Just as it happened with Leo Schlageter. The former, like the latter, was denounced to the French by a Government agent.
It was a director of police from Augsburg who won an ignoble renown on that occasion and set the example which was to be copied at a later date by the neo-German officials of the REICH under Herr Severing’s regime (Note 1).
In this little town on the Inn, haloed by the memory of a German martyr, a town that was Bavarian by blood but under the rule of the Austrian State, my parents were domiciled towards the end of the last century.
My father was a conscientious civil servant.
My mother was a housewife.
A few years later, my father had to leave that frontier town which I had come to love so much and move to the Inn valley, at Passau, in Germany itself.
In those days, it was usual for Austrian civil servants to be transferred periodically from one post to another.
Not long after coming to Passau my father was transferred to Linz.
Hitler’s Father
While there, he retired finally to live on his pension.
He was the son of a poor cottager, and while still a boy he grew restless and left home.
When he was barely 13 years old he buckled on his satchel and set forth from his native woodland parish. Despite the dissuasion of villagers who could speak from ’experience,’ he went to Vienna to learn a trade there.
This was in the fiftieth year of the last century. It was a sore trial, that of deciding to leave home and face the unknown, with three gulden in his pocket.
By when the boy of thirteen was a lad of seventeen and had passed his apprenticeship examination as a craftsman he was not content. Quite the contrary.
The persistent economic depression of that period and the constant want and misery strengthened his resolution to give up working at a trade and strive for ‘something higher.’
As a boy it had seemed to him that the position of the parish priest in his native village was the highest in the scale of human attainment.
But now that the big city had enlarged his outlook the young man looked up to the dignity of a State official as the highest of all.
With the tenacity of one whom misery and trouble had already made old when only half-way through his youth the young man of seventeen obstinately set out on his new project and stuck to it until he won through.
He became a civil servant.
He was about 23 years old when he succeeded in making himself what he had resolved to become.
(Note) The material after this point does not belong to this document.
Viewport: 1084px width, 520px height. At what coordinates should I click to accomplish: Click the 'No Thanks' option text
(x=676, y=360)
Thus he was able to fulfil the promise he had made as a poor boy not to return to his native village until he was ‘somebody.’
He had gained his end.
But in the village there was nobody who had remembered him as a little boy, and the village itself had become strange to him.
When he was 56, he gave up his active career.
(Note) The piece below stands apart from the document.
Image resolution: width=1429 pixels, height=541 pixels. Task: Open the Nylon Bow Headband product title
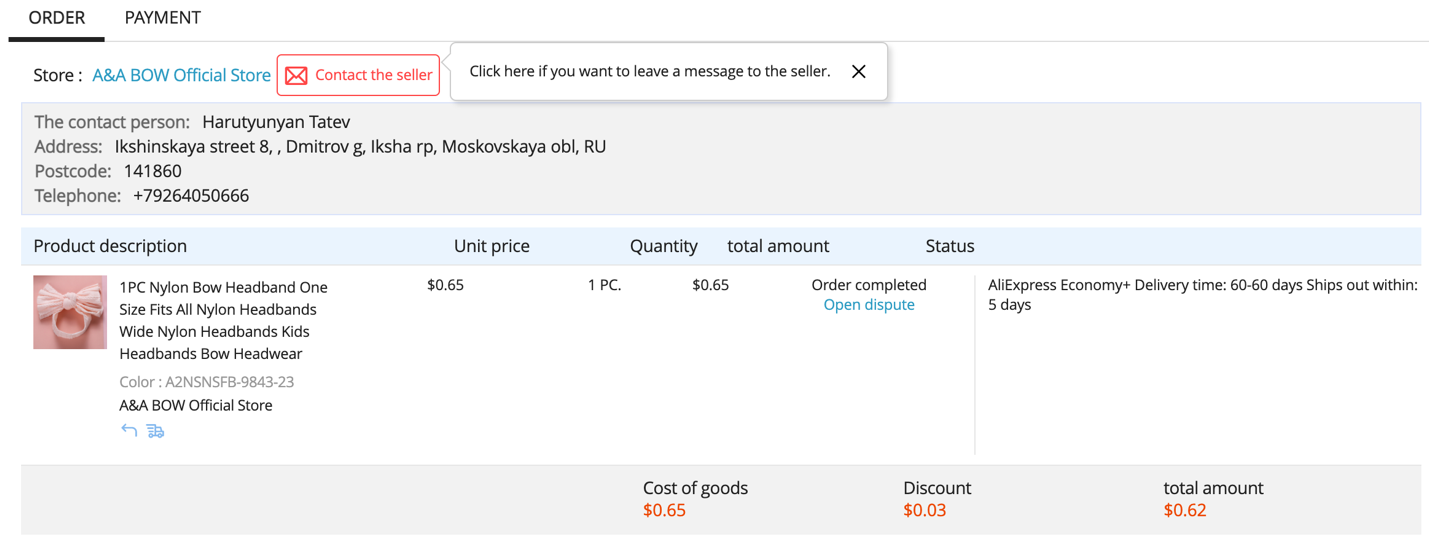pyautogui.click(x=223, y=320)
It was at this period that I first began to have ideals of my own.
I spent a lot of time scampering about in the open, on the long road from school, and mixing up with the roughest of the boys, which made my mother anxious.
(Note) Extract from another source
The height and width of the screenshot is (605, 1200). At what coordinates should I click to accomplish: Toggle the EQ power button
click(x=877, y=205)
All this tended to make me something quite the reverse of a stay-at-home. I gave scarcely any serious thought to the question of choosing a vocation in life; but I was certainly quite out of sympathy with the kind of career which my father had followed.
I think that an inborn talent for speaking now began to develop and take shape during my strenuous arguments with my comrades.
I had become a juvenile ringleader. I learned well at school but was rather difficult to manage.
But my juvenile disputes with my father did not lead him to appreciate my oratorical gifts.
This contradiction in my character made him feel somewhat anxious.
This made me look for a better vocation.
I saw some of my father’s publications on military subjects.
One of these was a popular history of the Franco-German War of 1870-71 of two volumes of an illustrated periodicalfrom those years.
These became my favourite reading. In a little while that great and heroic conflict began to take first place in my mind.
And from that time onwards, I became more enthusiastic about war or military affairs.